DATA RECORDS: Begin

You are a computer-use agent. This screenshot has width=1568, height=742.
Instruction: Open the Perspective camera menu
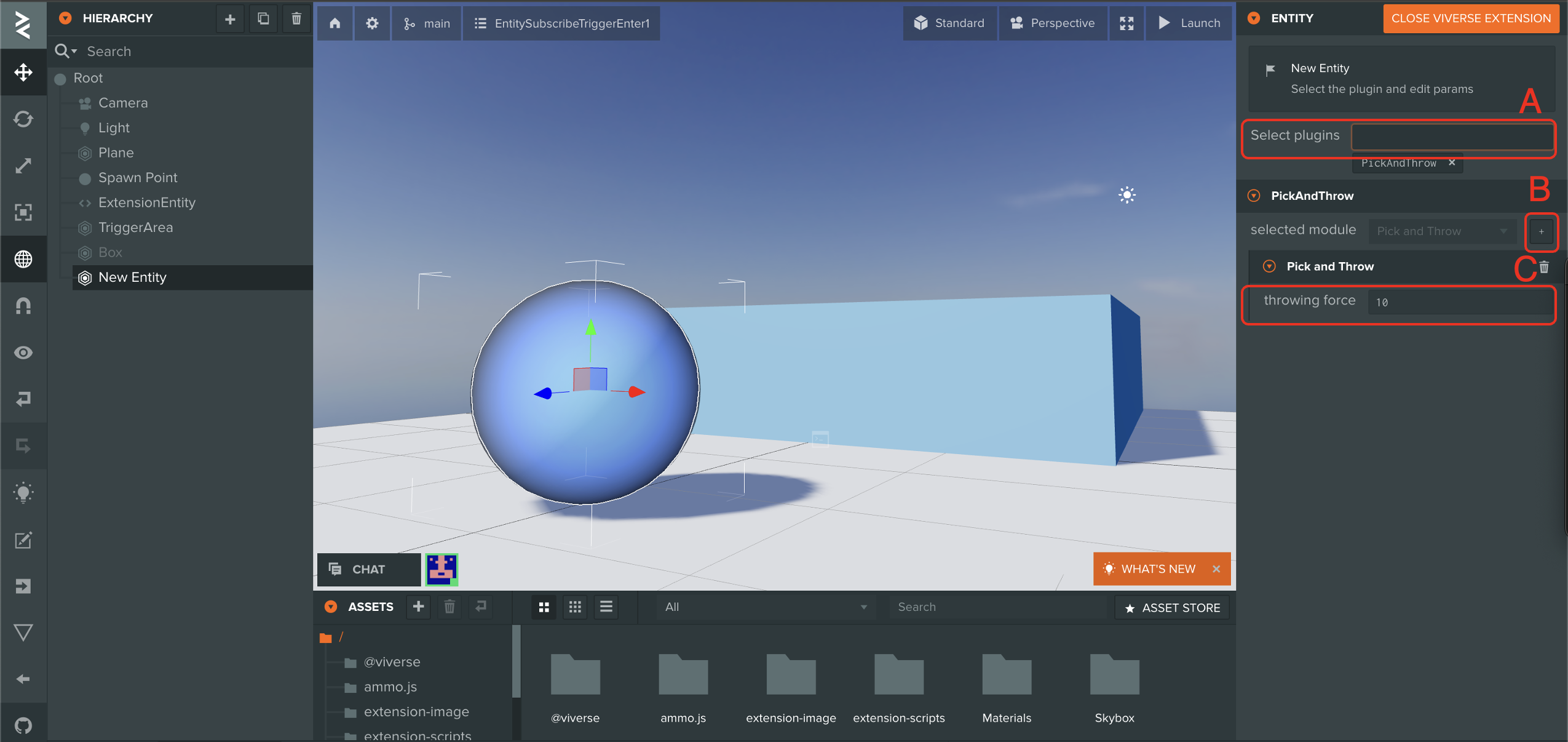[x=1053, y=23]
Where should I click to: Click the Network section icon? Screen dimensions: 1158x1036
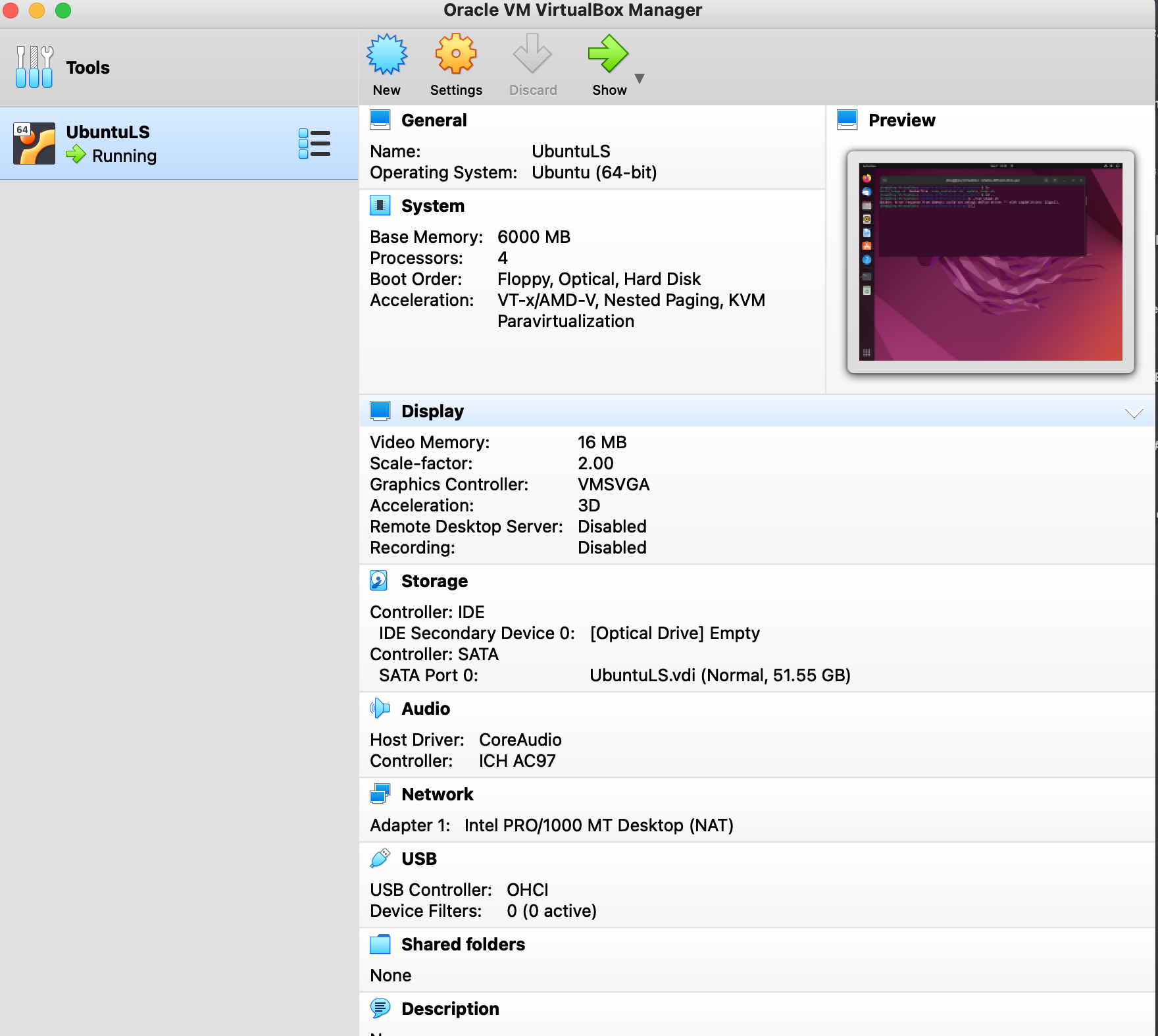[x=381, y=794]
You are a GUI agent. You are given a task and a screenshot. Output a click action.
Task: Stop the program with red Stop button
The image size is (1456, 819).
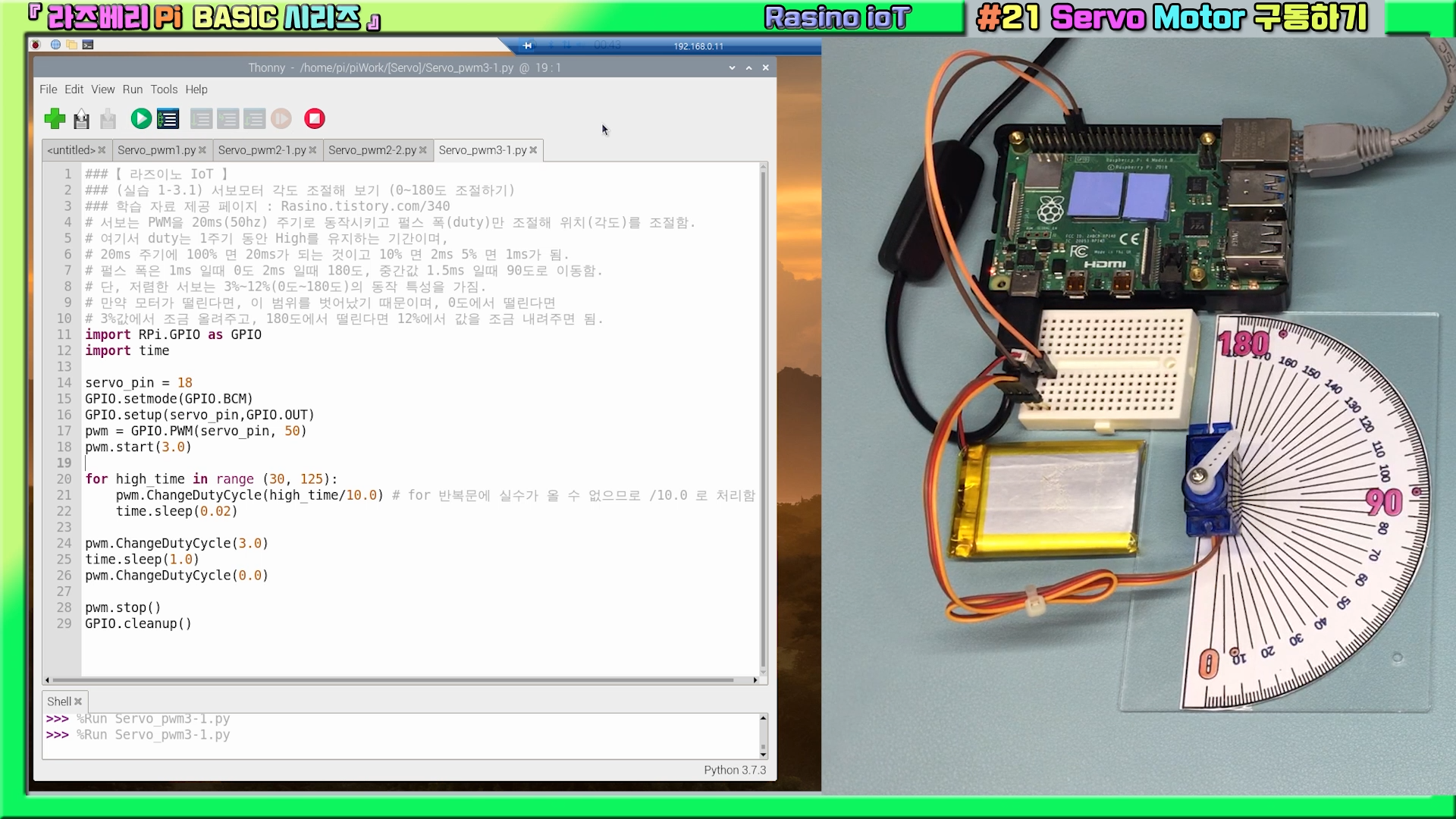[x=314, y=119]
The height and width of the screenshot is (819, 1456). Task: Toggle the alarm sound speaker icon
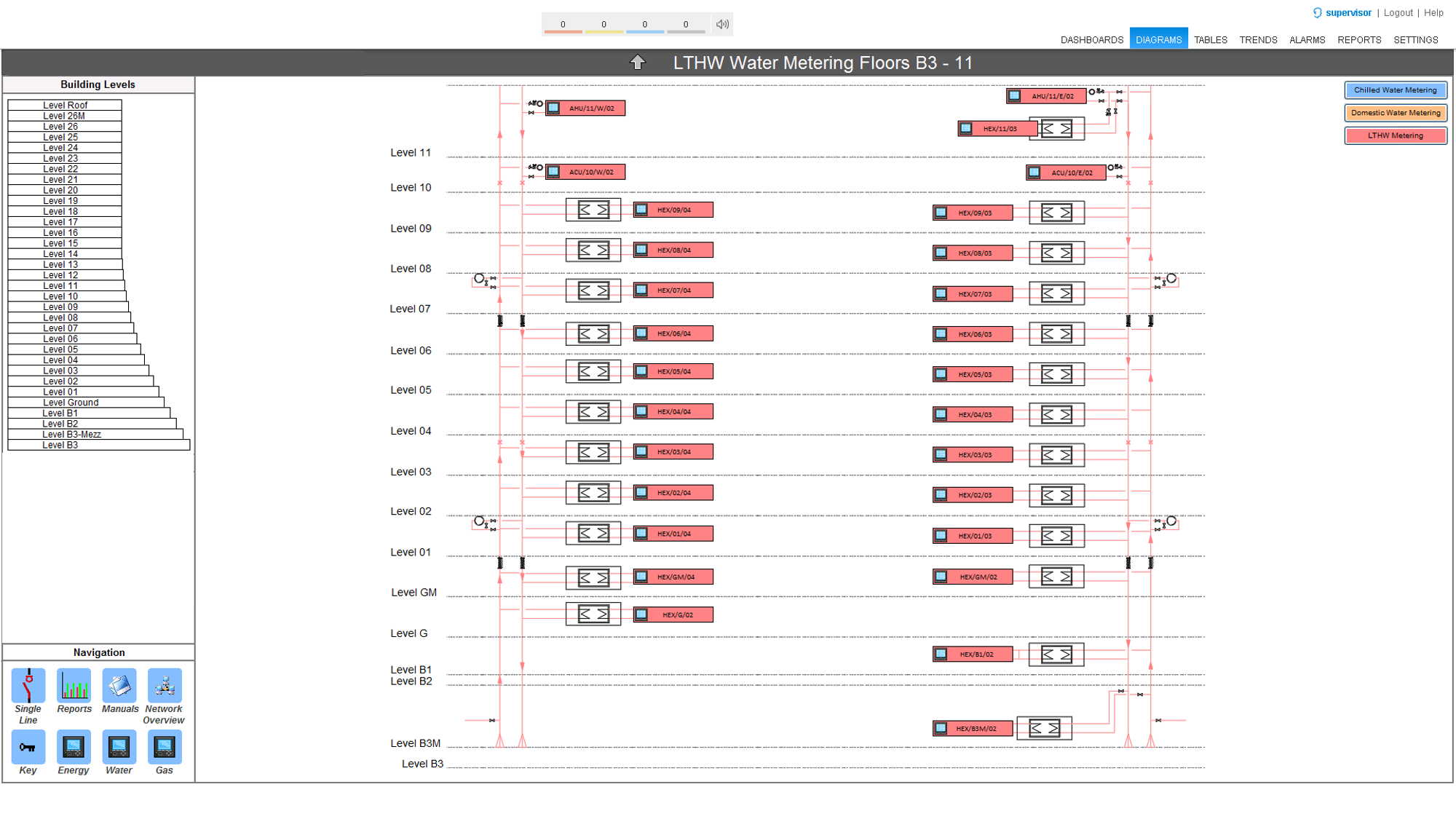[721, 24]
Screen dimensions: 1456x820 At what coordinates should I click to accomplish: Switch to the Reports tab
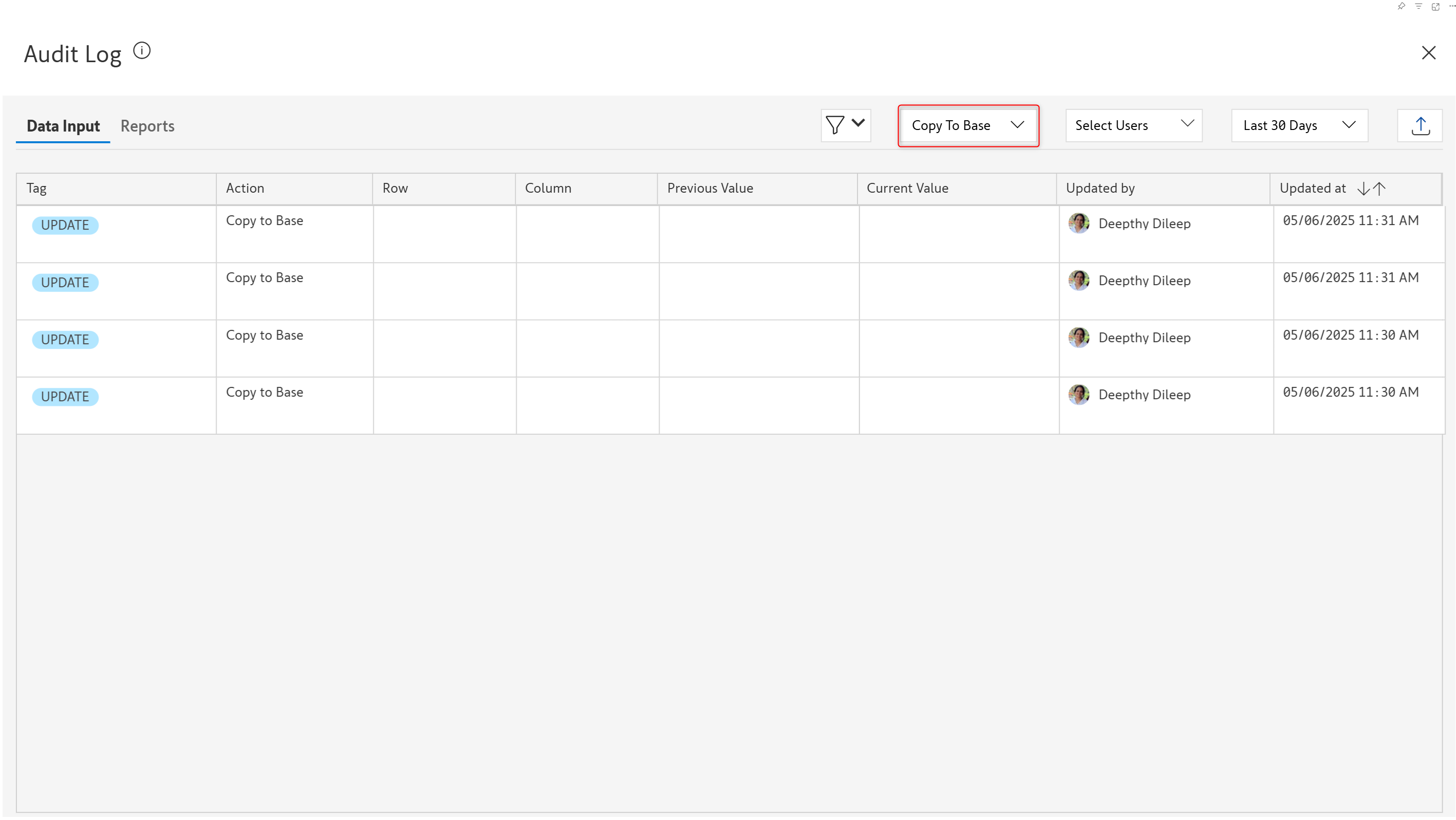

DATA RECORDS: End

▶ **ASSIGNMENT**
Quote every line of the records above exactly; no picture is to be copied.

▶ **SOLUTION**
You are a computer-use agent. This screenshot has width=1568, height=742.
Instruction: Open the Perspective camera menu
[x=1053, y=23]
Where should I click to: Click the Network section icon? Screen dimensions: 1158x1036
[x=381, y=794]
You are a GUI agent. You are given a task and a screenshot. Output a click action.
Task: Stop the program with red Stop button
The image size is (1456, 819).
[x=314, y=119]
The height and width of the screenshot is (819, 1456). Task: Toggle the alarm sound speaker icon
[721, 24]
Screen dimensions: 1456x820 At what coordinates should I click to accomplish: Switch to the Reports tab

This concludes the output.